Task instructions:
1. Retype the portion of the Euryale blog post from "In thinking mythopoeically" up to and including "named in it.", keeping every word and mark unchanged.
2. Pick up the Euryale blog post after its final sentence and write the next part of it.

Friday, July 25, 2014

Euryale and the Deck of Destiny

Wheel of Fortune
Pompeii Mosaic from Naples National Archaeological Museum
I've been thinking about Euryale for a couple of weeks, but it was only last night while incubating upon my bed that the pieces came together for me.  In the ancient world, the decrees of Fate where absolute.  Even the head of the pantheon was subject to Fate's decree. Thus Fortuna or Fate's rule over the destinies of gods and men was absolute.  That Gygax (and Kunz?)'s inspiration for the Deck of Many Things comes from the Tarot as well as the general idea of a magic deck of cards is obvious. What then do we find when we look at the symbolism of the cards?  Archetypal human figures, heavenly bodies, two elements, two states (I note, aligned neutrally and chaotically), four objects, one location, and two with mythological personages.  The latter two cards are the Fates and Euryale.  The only specific individual, the only proper name among the cards, is Euryale.



In thinking mythopoeically about this magical item, this provides me with a key.  The history and meaning of the deck within the gaming world will revolve around the one figure named in it.



Euryale, the gorgon, is one of the two sisters of the better-known Medusa.  And if you only known the word gorgon from D&D, you also might want to take a look at this post from Paizo's Wes Schneider.  The name itself means "far-roaming" or "far-springing" according to most, although it could be "open sea." The latter view seems to be taken by the maker of my Kickstarter deck pictured above (by Analog Games), perhaps following Hesiod.  It's tempting to take "eu" as the common prefix for "good" and then look for some source for ρυάλη, but I cannot find any likely candidates for so simple a derivation.  If such an origin could be found for the name, it would be make me think of the times that complimentary names are given to fey creatures in an attempt to appease them, such as "the good folk."

Record set:
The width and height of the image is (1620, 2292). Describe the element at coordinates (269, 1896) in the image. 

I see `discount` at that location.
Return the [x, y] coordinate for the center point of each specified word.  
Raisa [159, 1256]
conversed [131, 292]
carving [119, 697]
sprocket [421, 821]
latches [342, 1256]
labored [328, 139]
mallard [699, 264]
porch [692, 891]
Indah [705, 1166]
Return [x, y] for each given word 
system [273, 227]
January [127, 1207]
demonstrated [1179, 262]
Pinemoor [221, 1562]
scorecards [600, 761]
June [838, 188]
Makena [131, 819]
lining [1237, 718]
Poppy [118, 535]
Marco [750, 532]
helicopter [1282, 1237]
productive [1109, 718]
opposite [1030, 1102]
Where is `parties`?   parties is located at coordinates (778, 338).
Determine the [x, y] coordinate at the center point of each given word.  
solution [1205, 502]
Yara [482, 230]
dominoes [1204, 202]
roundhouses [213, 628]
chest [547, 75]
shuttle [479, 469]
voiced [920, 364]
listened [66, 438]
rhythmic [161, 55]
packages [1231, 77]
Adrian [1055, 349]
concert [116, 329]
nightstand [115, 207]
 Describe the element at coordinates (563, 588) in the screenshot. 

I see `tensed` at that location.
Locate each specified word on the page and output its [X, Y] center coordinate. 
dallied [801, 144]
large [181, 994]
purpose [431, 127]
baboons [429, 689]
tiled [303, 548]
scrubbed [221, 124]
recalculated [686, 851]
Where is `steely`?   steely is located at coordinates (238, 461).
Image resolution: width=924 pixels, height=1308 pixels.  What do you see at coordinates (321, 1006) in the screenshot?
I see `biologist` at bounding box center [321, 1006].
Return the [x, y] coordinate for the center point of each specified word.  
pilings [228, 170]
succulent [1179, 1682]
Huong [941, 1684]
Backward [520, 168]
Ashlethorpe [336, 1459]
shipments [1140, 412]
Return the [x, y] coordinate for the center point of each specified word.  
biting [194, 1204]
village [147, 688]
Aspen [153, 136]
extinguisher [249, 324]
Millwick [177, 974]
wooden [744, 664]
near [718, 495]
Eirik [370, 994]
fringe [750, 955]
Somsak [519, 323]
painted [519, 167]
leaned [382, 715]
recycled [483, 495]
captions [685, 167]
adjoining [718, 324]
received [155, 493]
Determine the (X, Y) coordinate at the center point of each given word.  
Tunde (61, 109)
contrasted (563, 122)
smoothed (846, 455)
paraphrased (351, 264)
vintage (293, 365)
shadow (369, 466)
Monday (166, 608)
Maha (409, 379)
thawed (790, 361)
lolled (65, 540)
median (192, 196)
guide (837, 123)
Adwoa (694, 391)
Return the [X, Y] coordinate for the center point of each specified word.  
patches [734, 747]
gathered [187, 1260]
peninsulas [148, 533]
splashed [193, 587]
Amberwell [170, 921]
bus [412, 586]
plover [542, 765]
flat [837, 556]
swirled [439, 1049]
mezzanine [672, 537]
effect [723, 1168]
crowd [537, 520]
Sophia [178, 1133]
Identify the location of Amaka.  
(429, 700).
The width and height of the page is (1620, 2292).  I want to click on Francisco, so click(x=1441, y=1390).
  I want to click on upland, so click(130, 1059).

The results:
1.
In thinking mythopoeically about this magical item, this provides me with a key.  The history and meaning of the deck within the gaming world will revolve around the one figure named in it.

2.
The fact that Medusa and "gorgon" were both made species of monster in D&D, it is interesting that sister Euryale was made into one of the figures in of the Deck of Many Things.

The only deck that is commercially available currently, to my knowledge, is the deck in the Madness at Gardmore Abbey.  It has the best art and is my favorite deck.  The Analog Games website leads one to believe that their deck will be available eventually to others than the original KS supporters, but that has not happened yet.  I do love their size and the design on the back of the cards, though I find the quality of the illustrations on the faces inconsistent.  They will probably be my default use deck, since I want to keep William O'Connor's wonderful cards (pictured below) in good shape for years to come.  Finally, I have the Dragon magazine deck from years ago.  It's the devil to try to trim those to the same size.  That deck is available in online versions here and here.  (A variant version for Labyrinth Lord using the Tarot is available here.)  It certainly seems like Wizards could do more with the Deck of Many Things than they have heretofore.  Tarokka made a nice bit of Ravenloft ambience, and canny Paizo made the best of both ideas in the creation of their Harrow cards.  UPDATED! Analog has created an online Deck of Many Things, here  (8/24/2014).


As rules for using the deck now stand, drawing Euryale is bad luck indeed:  One is cursed to a -1 penalty on all saving throws thenceforward.

Let's take all of this material back to the question of who Euryale is.  She is one of three sisters, who, according to disparate sources, were either human and divine or semi-divine.  These sisters are involved in a conflict with a goddess, and they get the short end of the stick: they are turned into monsters.  These monsters are given a variety of appearances even in the antique mythology of Earth, before D&D turned Medusa into the iconic female snake monster that she is and her species into the bull monster.  I recommend making hay from this mistake.  Nobody who is not Greek can really say Stheno anyway.  Make the sisters Medusa, Euryale, and Gorgon.  Two sisters then were punished by being made eponymous progenitors of the medusas and the gorgons.  What happened to the third?  Why were they punished and by whom?  The answers are in the cards.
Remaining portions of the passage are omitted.